How can we better prepare suburban Melbourne for climate change?

How can we better prepare suburban Melbourne for climate change?

Climate change presents critical challenges for future development, sustainability and resilience across Melbourne. Here, our experts offer insights on how we can better prepare our outer suburbs.

Daily maximum temperatures in Greater Melbourne are expected to increase to nearly 1.6°C by the 2030s. 

This presents significant challenges for the city’s outer suburbs, which are already at risk from drought, heatwaves, storms and bushfires. 

RMIT experts break down the key opportunities – from urban planning to water and waste management –for promoting climate resilience across the city, aligned with the UN Sustainable Development Goals. 

 

Increase urban density 

Higher urban density and mixed-use development can reduce Melbourne’s environmental footprint and provide residents with better access to services and amenities, enhancing liveability and reducing the need to travel. 

Providing higher density housing in established areas close to jobs and services will also reduce the need for new housing on the urban fringe.

 

Enhance access to public transport and active travel

Any new residential areas should be provided with a full array of local retail and community services, as well as public transport access within walking distance to encourage active travel for people’s health. 

Incentives should be considered to encourage shared vehicles and micro-mobility options in outer-suburban and new growth areas. 

 

Promoting biodiversity-sensitive urban design in urban renewal projects enhances liveability and minimises tree canopy and green space loss which are essential to urban cooling. Image from RMIT's ICON Science. Promoting biodiversity-sensitive urban design in urban renewal projects enhances liveability and minimises tree canopy and green space loss which are essential to urban cooling. Image from RMIT's ICON Science.

Preserve and enhance biodiversity

The benefits of explicitly including biodiversity-sensitive urban design in planning guidelines and strategic assessments range from increased carbon absorption, cooling urban temperatures and flood mitigation, to sustaining urban wildlife and supporting  food production on the urban fringe.

Green infrastructure like green roofs and green walls would help mitigate the urban heat island effect and reduce energy use, as well as delivering economic benefits from greater worker productivity, increased amenity of commercial areas and higher property values.

 

Mitigate bushfire risk

A more systematic planning regime can take into account the cumulative effects of individual land use decisions in bushfir- risk areas, with authority to make broader planning decisions to manage fire risk. 

We need a whole-of-government approach that spans emergency management, land use planning, provision of safe and resilient infrastructure, education, public health and community development.

 

Boost energy efficiency

More ambitious energy efficiency and renewable energy standards can ensure that new buildings – particularly high-density housing – can help achieve high standards of comfort, safety, equity, resilience and energy affordability. 

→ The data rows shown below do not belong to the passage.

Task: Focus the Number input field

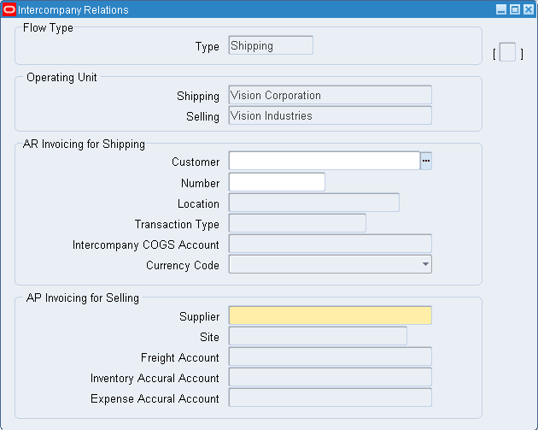Action: pyautogui.click(x=277, y=182)
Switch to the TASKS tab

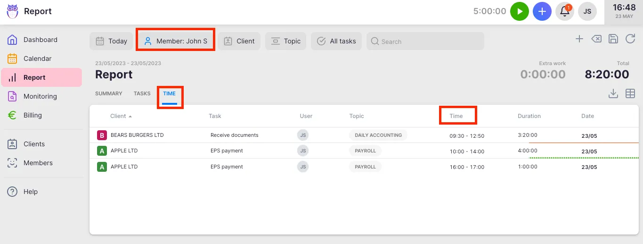tap(142, 93)
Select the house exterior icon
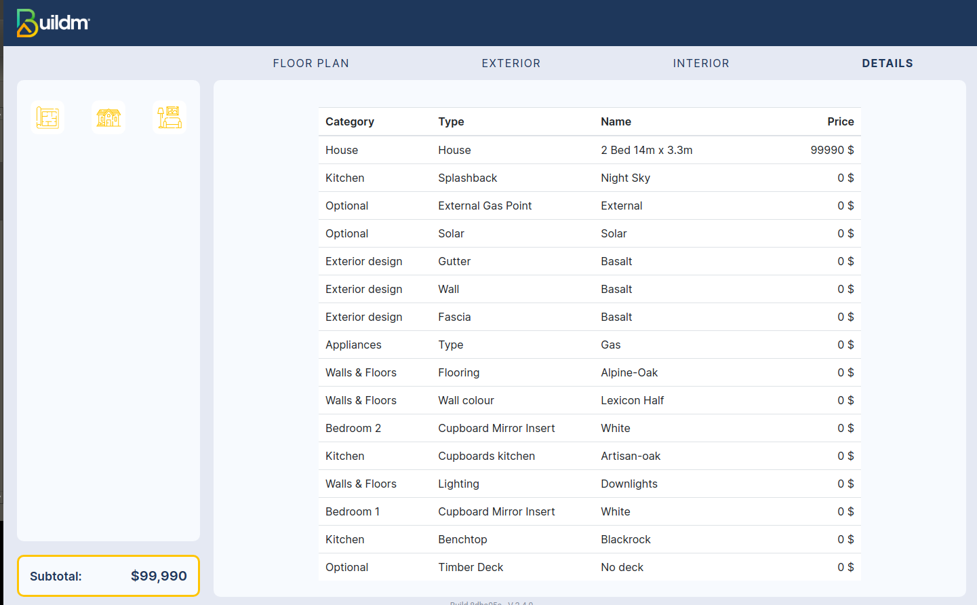The image size is (977, 605). pos(108,117)
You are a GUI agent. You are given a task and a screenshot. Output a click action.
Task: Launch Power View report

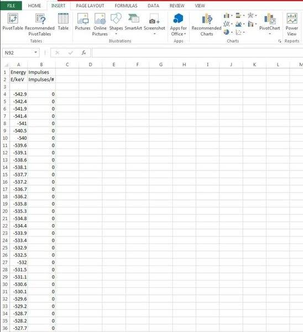coord(291,24)
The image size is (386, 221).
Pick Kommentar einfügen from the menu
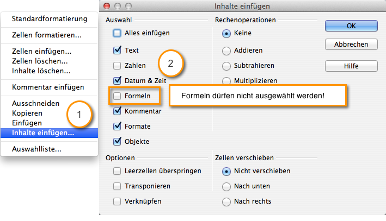click(49, 87)
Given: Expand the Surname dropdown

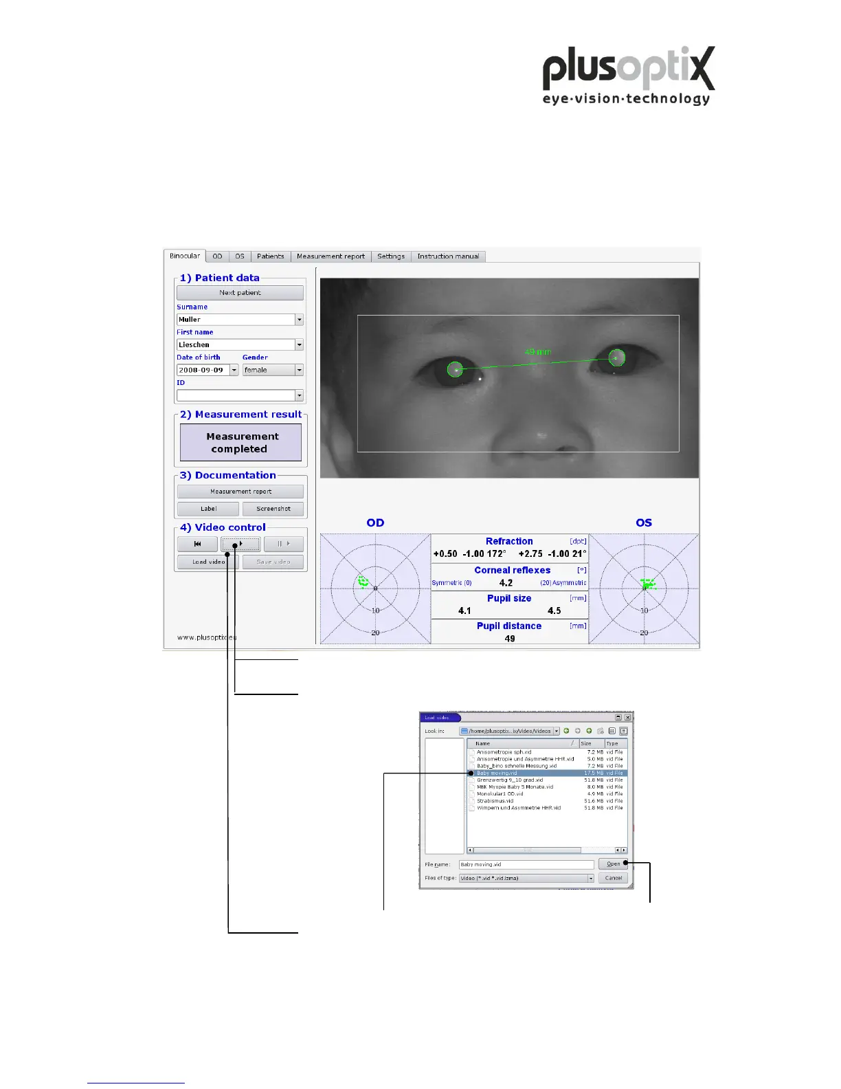Looking at the screenshot, I should (300, 320).
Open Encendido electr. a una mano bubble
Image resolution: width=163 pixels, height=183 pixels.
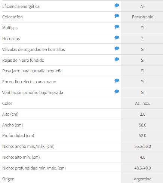[x=117, y=81]
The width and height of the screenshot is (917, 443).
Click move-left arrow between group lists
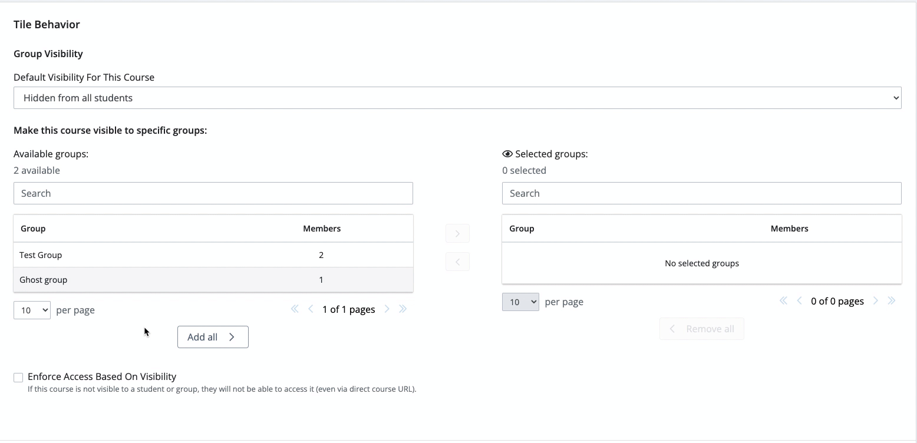coord(457,262)
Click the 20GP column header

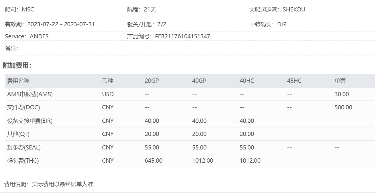[x=152, y=81]
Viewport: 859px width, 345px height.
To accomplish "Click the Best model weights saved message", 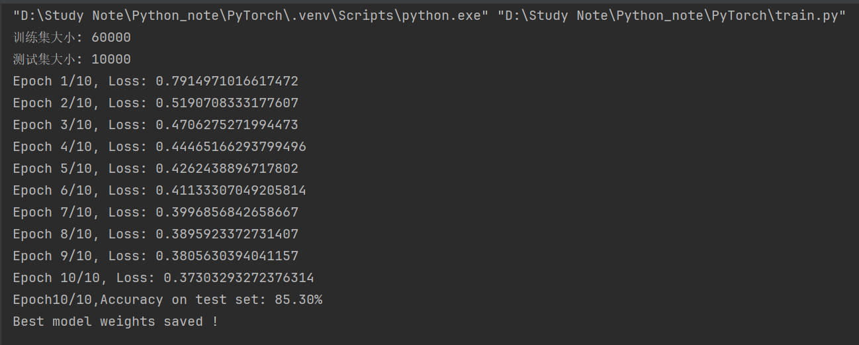I will pos(116,322).
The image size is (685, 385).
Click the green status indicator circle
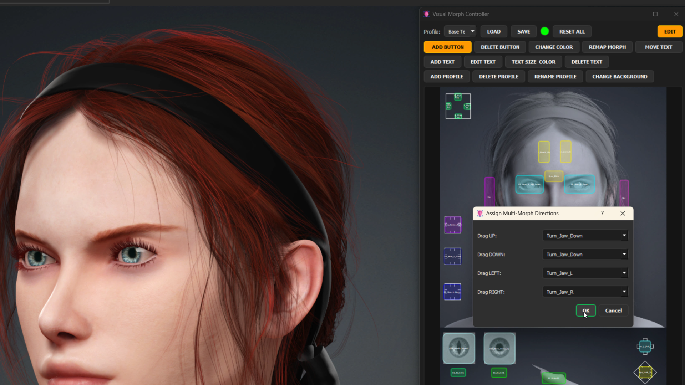(544, 31)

Policies and incentives should also seek to provide vulnerable households and tenants access to energy cost-saving technologies in healthy, safe, resilient buildings. 

 

We can boost our energy efficiency by ensuring housing design guidelines and standards address thermal performance and solar energy for improved summer performance. We can boost our energy efficiency by ensuring housing design guidelines and standards address thermal performance and solar energy for improved summer performance.

Enhance water security 

Water-sensitive urban design - such as property or precinct-scale water conservation, minimising wastewater flow, stormwater management and flood mitigation - can reduce both water consumption and vulnerability to extreme weather events.

Decentralised water technologies should be deployed, supported by public education campaigns to increase awareness of the long-term water conservation and cost-saving benefits.

 

Adopt a whole of life-cycle approach to materials and waste 

Construction and demolition waste accounts for around one-third of all waste generated in the Australian economy, with a similar proportion going to landfill.

Iterative collaboration between architects, consultants and construction companies can help reduce this waste, particularly through the use of energy and resource performance tools.

A whole of life-cycle approach to construction is essential to account for the true environmental impact of the production, transport and assembly of construction materials, over the lifetime of a building.

 

The critical policy brief Climate Change Mitigation and Adaption in Suburban Melbourne has been written by researchers affiliated with the Urban Futures Enabling Capability Platform, as part of RMIT’s Greener Start Initiative. 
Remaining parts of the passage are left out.